I've got a problem querying a table which has rows with a parent/child relationship. When working up a simplified example, I realized that the stackexchange schema is very similar.
So imagine I'm querying the stackoverflow posts table via stackexchange data explorer. I am trying to get a subset of all posts and their associated answers.
See https://data.stackexchange.com/stackoverflow/query/121981/a-subset-of-questions-and-associated-answers for sample queries.
The subset of posts is defined in a view, which has a fairly complex and expensive query plan. In the below example it has been simplified to simply select the top two rows.
The first way, using a union:
with ExpensiveView as (select top 2 ID from Posts order by ID)
select Posts.*
from ExpensiveView
left outer join Posts
ON ExpensiveView.Id = Posts.Id
union all
select Posts.*
from ExpensiveView
left outer join Posts
ON ExpensiveView.Id = Posts.ParentId
I'd quite like to avoid this way, since ExpensiveView
is evaluated twice.
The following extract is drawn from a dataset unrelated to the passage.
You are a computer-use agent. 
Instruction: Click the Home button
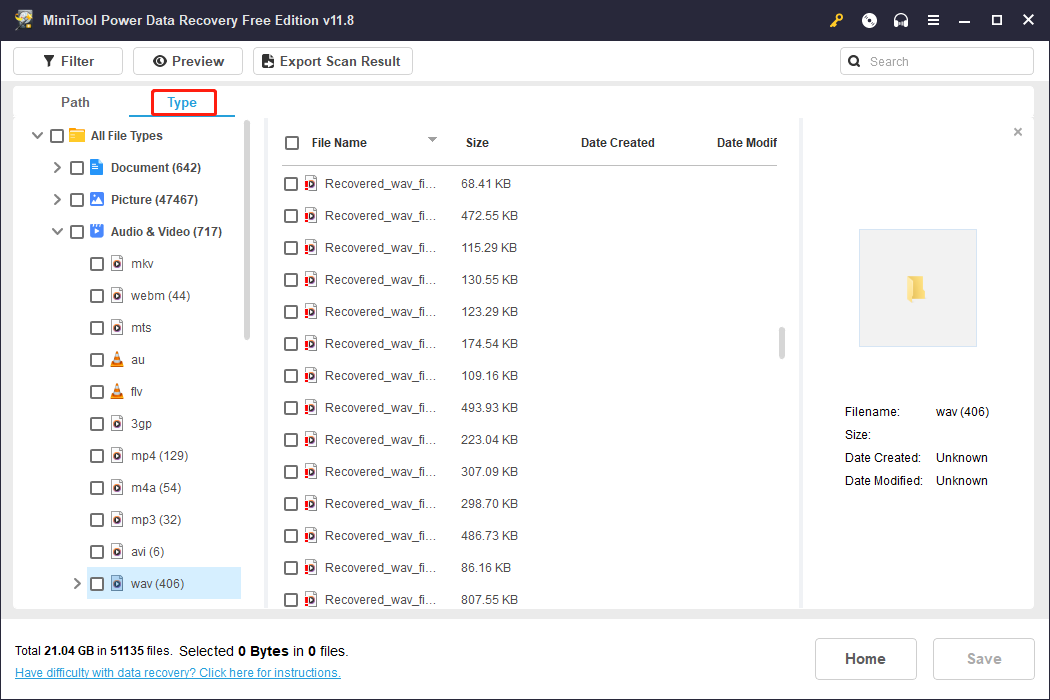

Obviously not a problem for the simplified version above, but causes issues for one more complex.
The second way, using a single select with a conditional join clause:
with ExpensiveView as (select top 2 ID from Posts order by ID)
select Posts.*
from ExpensiveView
left outer join Posts
ON ExpensiveView.Id = Posts.Id or ExpensiveView.Id = Posts.ParentId
This avoids ExpensiveView
being evaluated twice, but causes a ridiculously large clustered index scan. It seems to be scanning the entire index per ID in ExpensiveView
(so 2 * 14977623 = ~30 million rows). This is very slow.
Two questions
Why does the conditional join in the second query result in such a large index scan?
Is there any way I can get the results I am looking for without ExpensiveView
being evaluated more than once?